▸ **EXERCISE INPUT**:
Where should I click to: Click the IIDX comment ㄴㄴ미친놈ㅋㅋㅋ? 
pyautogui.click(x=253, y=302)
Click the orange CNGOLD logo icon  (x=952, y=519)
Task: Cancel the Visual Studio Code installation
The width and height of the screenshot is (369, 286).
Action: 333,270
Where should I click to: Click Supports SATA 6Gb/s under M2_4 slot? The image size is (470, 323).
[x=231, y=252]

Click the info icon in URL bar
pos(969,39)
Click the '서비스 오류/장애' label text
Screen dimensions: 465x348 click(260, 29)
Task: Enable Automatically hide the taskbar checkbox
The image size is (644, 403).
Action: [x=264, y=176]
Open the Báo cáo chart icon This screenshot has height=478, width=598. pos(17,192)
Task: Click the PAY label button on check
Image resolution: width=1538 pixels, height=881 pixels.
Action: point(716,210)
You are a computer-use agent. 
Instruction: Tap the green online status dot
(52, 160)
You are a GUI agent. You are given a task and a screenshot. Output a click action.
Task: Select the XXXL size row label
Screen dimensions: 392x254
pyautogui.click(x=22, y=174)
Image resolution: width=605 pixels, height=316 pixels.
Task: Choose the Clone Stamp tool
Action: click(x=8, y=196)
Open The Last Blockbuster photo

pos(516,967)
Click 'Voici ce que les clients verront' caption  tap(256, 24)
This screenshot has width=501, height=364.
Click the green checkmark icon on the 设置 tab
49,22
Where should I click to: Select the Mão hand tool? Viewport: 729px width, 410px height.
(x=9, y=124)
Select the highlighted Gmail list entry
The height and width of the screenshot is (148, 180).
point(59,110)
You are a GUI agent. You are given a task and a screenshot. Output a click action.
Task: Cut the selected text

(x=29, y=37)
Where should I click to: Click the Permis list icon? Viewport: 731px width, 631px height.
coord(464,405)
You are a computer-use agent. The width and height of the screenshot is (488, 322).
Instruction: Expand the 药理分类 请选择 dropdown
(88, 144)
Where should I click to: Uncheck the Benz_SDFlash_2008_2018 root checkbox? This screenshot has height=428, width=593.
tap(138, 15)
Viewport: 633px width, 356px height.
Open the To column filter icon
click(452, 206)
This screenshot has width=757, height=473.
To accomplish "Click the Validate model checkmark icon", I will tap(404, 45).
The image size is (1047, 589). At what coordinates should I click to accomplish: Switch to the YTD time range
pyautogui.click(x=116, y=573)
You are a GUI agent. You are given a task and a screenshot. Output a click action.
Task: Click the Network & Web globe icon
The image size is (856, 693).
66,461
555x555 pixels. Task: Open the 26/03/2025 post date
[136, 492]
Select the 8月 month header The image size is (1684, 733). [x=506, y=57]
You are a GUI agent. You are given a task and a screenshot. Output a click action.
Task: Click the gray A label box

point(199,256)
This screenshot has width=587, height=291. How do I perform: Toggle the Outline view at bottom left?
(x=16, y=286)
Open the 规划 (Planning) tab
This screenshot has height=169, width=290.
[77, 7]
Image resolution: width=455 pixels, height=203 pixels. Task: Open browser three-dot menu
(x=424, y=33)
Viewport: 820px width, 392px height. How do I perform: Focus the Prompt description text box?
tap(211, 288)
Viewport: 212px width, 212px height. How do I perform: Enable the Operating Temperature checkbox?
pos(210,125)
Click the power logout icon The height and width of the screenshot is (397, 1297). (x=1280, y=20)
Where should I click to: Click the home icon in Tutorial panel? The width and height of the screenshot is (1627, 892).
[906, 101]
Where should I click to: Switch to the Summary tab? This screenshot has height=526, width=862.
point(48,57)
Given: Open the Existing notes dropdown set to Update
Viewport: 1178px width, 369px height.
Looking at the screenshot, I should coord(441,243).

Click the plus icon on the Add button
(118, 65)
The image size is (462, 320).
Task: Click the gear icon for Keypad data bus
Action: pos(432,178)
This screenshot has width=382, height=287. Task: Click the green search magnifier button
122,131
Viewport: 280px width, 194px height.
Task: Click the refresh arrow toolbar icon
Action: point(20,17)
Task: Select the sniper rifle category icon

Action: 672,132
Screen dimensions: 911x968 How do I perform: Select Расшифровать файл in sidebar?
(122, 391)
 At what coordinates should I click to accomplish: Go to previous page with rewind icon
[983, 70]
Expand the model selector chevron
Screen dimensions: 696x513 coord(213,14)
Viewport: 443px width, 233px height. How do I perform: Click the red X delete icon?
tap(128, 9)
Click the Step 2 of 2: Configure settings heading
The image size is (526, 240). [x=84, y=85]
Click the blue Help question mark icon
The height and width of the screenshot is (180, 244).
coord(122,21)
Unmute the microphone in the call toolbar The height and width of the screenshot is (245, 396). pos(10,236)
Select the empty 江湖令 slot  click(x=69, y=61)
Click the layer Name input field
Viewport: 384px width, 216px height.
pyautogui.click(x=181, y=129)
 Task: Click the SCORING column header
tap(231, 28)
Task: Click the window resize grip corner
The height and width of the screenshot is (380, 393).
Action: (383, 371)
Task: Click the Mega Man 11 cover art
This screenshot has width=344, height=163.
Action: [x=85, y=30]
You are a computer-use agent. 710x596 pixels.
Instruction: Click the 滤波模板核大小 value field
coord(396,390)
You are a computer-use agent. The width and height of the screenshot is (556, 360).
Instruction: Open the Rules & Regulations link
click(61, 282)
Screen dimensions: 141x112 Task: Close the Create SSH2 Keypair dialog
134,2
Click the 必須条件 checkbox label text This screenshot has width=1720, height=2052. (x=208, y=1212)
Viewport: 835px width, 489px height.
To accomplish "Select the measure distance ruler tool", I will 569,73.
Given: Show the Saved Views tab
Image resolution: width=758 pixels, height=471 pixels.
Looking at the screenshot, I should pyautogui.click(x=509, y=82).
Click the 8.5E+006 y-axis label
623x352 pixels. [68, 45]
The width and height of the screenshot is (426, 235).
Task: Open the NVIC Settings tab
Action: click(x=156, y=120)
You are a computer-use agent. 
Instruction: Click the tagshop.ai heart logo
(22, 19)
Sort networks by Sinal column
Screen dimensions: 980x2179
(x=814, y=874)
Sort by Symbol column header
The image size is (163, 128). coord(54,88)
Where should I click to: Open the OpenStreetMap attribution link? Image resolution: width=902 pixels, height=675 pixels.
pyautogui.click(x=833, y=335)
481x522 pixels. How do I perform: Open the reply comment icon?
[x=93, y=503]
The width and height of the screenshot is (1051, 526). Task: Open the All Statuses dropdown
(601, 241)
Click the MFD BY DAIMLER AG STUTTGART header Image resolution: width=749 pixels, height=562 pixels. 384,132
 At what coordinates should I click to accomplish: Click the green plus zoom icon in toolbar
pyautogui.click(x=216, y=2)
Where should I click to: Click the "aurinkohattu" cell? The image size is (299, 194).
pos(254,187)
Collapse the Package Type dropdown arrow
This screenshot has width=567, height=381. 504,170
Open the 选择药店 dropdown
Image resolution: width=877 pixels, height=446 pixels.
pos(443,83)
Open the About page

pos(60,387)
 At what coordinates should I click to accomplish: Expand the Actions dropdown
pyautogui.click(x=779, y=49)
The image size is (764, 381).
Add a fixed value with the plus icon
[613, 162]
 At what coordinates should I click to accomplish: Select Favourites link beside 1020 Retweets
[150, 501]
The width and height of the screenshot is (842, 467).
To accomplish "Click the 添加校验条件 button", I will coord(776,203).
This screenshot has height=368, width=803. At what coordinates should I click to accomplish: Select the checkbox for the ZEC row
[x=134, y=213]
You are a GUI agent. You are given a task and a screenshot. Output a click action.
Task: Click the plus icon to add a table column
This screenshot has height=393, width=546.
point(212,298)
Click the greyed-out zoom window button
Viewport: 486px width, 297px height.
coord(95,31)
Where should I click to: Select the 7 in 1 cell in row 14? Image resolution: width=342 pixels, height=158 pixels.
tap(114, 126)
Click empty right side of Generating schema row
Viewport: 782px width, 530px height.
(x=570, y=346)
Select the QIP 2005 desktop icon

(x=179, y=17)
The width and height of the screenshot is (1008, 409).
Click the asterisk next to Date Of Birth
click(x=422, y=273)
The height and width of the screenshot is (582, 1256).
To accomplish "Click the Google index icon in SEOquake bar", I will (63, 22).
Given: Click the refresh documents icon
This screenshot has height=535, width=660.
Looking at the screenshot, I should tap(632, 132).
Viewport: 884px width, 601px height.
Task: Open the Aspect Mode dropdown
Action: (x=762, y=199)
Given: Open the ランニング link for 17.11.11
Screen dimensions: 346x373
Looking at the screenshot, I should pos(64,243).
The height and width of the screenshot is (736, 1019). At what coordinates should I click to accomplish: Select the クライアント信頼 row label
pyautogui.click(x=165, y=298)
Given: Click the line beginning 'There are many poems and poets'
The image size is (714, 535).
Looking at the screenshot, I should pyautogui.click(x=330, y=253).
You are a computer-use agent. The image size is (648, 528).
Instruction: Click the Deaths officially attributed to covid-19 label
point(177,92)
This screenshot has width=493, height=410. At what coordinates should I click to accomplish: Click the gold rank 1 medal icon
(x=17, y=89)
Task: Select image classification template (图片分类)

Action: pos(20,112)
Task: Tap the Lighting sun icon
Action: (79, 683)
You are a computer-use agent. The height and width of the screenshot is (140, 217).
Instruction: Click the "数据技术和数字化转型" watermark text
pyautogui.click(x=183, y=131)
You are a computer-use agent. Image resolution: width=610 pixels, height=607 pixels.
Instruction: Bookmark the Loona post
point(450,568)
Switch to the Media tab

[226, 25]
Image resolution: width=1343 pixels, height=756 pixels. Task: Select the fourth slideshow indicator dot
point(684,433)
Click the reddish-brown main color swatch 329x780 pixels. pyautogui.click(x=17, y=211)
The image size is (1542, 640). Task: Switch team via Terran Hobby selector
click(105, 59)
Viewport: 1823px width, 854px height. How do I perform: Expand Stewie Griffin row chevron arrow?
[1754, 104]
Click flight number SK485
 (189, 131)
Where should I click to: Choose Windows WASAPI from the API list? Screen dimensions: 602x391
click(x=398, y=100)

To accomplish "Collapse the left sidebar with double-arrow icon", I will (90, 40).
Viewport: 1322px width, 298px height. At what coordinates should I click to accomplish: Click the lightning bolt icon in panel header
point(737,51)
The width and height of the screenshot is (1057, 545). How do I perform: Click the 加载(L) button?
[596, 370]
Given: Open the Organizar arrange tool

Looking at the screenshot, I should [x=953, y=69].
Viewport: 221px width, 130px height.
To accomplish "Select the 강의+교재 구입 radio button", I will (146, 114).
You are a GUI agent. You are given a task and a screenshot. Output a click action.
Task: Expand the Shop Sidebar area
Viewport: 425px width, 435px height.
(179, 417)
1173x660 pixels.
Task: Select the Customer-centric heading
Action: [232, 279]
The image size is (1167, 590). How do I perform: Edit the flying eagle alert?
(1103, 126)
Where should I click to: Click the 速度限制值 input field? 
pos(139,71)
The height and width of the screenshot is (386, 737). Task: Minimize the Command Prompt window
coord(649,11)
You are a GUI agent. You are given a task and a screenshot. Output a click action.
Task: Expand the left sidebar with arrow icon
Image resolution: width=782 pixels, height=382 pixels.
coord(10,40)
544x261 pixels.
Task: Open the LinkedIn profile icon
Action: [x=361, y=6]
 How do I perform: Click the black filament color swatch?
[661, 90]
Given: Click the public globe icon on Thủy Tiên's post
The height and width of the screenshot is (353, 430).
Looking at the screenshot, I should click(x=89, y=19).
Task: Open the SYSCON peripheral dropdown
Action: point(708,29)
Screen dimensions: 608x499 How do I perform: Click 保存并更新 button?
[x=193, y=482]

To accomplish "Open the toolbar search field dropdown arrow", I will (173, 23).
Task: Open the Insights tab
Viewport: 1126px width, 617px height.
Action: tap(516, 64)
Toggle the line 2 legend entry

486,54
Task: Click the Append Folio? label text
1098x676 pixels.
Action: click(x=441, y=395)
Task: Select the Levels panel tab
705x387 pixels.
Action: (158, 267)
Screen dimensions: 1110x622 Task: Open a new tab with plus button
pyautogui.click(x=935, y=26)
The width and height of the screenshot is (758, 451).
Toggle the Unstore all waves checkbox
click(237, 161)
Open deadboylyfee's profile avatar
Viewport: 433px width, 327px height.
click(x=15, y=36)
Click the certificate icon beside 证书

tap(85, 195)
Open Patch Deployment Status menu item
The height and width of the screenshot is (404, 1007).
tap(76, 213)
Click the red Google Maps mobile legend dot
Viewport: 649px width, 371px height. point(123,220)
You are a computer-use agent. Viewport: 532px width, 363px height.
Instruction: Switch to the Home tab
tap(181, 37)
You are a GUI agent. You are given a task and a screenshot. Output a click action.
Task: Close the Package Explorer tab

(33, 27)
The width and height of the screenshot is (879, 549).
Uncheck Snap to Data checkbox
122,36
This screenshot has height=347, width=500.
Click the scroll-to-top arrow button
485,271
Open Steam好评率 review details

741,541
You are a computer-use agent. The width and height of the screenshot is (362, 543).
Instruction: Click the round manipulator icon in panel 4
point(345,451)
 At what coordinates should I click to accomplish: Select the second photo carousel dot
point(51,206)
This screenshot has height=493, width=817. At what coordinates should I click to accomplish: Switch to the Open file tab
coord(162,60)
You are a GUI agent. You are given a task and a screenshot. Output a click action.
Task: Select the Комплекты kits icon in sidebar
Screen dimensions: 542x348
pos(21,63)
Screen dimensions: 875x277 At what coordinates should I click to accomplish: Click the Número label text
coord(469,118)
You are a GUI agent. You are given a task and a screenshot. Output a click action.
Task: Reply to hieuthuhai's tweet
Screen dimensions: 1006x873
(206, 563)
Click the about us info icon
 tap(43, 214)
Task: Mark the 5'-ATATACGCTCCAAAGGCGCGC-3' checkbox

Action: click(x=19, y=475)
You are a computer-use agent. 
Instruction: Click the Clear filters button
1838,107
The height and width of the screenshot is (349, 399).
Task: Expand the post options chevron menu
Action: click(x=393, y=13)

▸ **ABOUT THIS TASK**:
Locate all lines in the listing above with the word "will" and copy them.

▸ **EXERCISE SOLUTION**:
To accomplish "Click the Validate model checkmark icon", I will tap(404, 45).
To accomplish "Select the measure distance ruler tool", I will 569,73.
To accomplish "Click the 添加校验条件 button", I will coord(776,203).
To accomplish "Click the Google index icon in SEOquake bar", I will (63, 22).
To accomplish "Collapse the left sidebar with double-arrow icon", I will (90, 40).
To accomplish "Select the 강의+교재 구입 radio button", I will (146, 114).
To accomplish "Open the toolbar search field dropdown arrow", I will (173, 23).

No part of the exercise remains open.